◆ Work required ◆
An exact copy of every entry below is required, and no picture may appear in it.

[Stored data]
# # # # # # #

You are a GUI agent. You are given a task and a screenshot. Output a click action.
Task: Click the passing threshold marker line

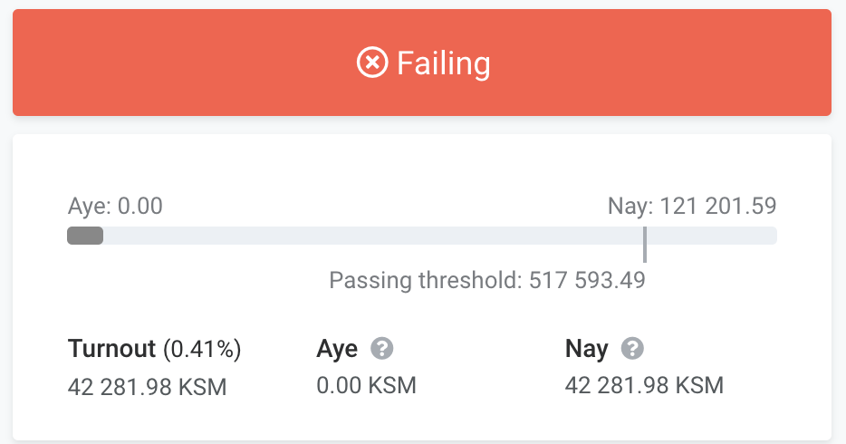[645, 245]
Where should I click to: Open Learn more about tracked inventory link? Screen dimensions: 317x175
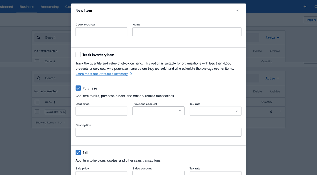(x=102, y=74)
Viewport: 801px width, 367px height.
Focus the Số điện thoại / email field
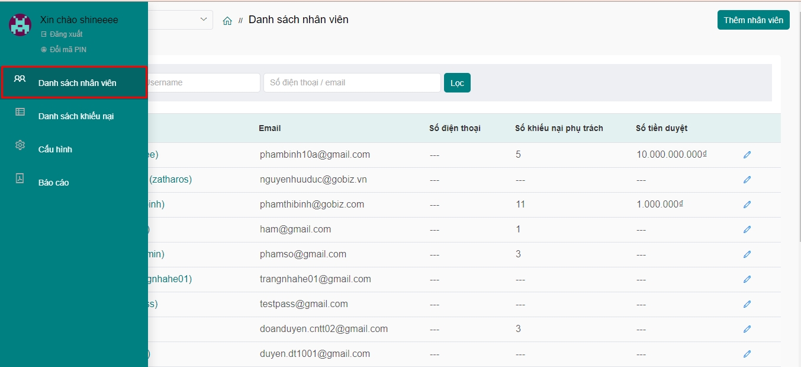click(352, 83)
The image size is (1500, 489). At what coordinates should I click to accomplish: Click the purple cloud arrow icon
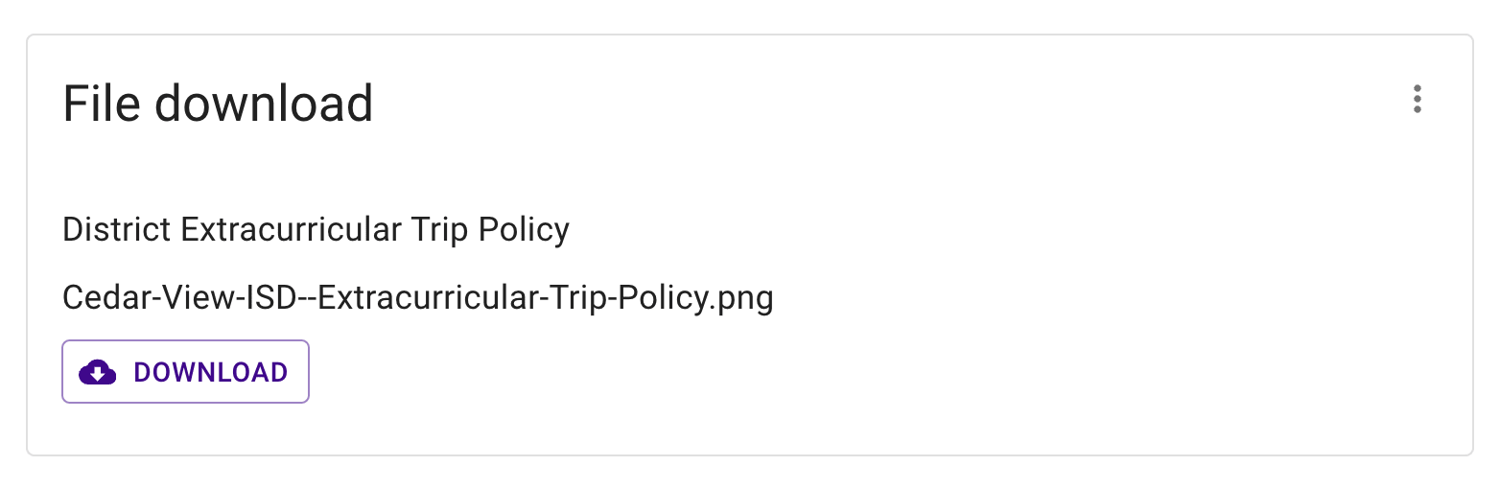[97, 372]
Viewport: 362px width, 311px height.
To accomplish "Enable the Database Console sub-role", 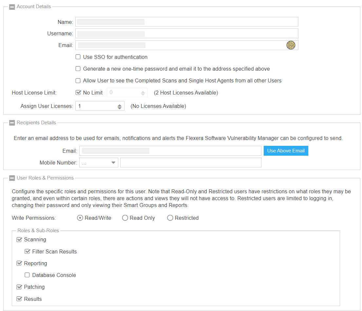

# # # # # # #

◆ Exercise response ◆
You are a GUI agent. You are given a task and a screenshot. Output a click action.
Task: Click the passing threshold marker line

[645, 245]
Where should I click to: Open Learn more about tracked inventory link? Screen dimensions: 317x175
(x=102, y=74)
Viewport: 801px width, 367px height.
Focus the Số điện thoại / email field
click(352, 83)
The image size is (1500, 489). At what coordinates should I click to accomplish: Click the purple cloud arrow icon
[97, 372]
Viewport: 362px width, 311px height.
To accomplish "Enable the Database Console sub-role", 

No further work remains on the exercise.